◆ **TASK DESCRIPTION**
Going through the listing below, tally the lines that contain the word "agent" and give only that figure.

◆ **THE INPUT**
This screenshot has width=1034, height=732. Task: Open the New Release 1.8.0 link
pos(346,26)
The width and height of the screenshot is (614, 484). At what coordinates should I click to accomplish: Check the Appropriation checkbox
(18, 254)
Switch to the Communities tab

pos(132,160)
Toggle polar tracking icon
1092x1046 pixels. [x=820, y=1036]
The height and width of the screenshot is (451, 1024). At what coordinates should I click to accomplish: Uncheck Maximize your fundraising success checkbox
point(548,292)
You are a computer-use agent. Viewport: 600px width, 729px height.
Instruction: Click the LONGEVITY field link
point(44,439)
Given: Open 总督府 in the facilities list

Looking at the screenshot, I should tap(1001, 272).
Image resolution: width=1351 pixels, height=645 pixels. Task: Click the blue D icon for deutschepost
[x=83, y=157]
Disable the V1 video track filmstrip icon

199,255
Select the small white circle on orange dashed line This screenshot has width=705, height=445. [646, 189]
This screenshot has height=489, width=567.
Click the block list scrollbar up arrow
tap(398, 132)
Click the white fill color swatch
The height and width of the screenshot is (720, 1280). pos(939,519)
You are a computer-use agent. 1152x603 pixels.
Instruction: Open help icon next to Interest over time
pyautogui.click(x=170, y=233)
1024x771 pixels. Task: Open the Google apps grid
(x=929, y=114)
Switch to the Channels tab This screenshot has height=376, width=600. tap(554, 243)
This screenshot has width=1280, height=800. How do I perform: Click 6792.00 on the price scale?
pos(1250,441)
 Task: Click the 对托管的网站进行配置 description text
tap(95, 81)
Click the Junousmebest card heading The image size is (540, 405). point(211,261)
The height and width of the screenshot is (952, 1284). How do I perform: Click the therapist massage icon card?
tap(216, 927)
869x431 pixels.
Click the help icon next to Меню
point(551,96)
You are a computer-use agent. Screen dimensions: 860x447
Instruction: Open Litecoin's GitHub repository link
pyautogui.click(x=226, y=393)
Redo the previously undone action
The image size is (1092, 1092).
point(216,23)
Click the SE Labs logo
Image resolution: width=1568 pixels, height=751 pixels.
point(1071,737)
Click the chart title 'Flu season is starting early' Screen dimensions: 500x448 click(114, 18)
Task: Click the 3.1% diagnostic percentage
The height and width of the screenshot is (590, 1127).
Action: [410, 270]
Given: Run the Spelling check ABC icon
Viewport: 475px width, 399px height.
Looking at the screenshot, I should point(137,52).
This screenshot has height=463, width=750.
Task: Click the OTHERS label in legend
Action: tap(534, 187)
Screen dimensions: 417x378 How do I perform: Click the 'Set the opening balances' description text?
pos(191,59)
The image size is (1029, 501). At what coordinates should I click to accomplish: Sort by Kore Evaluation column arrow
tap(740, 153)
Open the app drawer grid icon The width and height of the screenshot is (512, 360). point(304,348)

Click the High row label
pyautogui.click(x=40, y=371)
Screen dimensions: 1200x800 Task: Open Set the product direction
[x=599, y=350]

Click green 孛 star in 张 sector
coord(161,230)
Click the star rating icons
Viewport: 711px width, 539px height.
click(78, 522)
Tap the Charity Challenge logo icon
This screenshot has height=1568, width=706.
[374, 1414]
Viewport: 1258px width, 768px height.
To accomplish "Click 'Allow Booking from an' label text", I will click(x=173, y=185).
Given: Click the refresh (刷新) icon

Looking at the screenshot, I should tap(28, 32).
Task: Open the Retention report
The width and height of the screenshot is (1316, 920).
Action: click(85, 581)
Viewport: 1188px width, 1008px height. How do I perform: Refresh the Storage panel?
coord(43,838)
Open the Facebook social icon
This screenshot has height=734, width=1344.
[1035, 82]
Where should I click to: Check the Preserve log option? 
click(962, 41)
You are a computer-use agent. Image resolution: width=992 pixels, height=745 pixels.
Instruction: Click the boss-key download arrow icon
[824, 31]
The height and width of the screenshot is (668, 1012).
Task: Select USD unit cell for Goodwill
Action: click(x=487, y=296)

◆ **ANSWER BOX**
4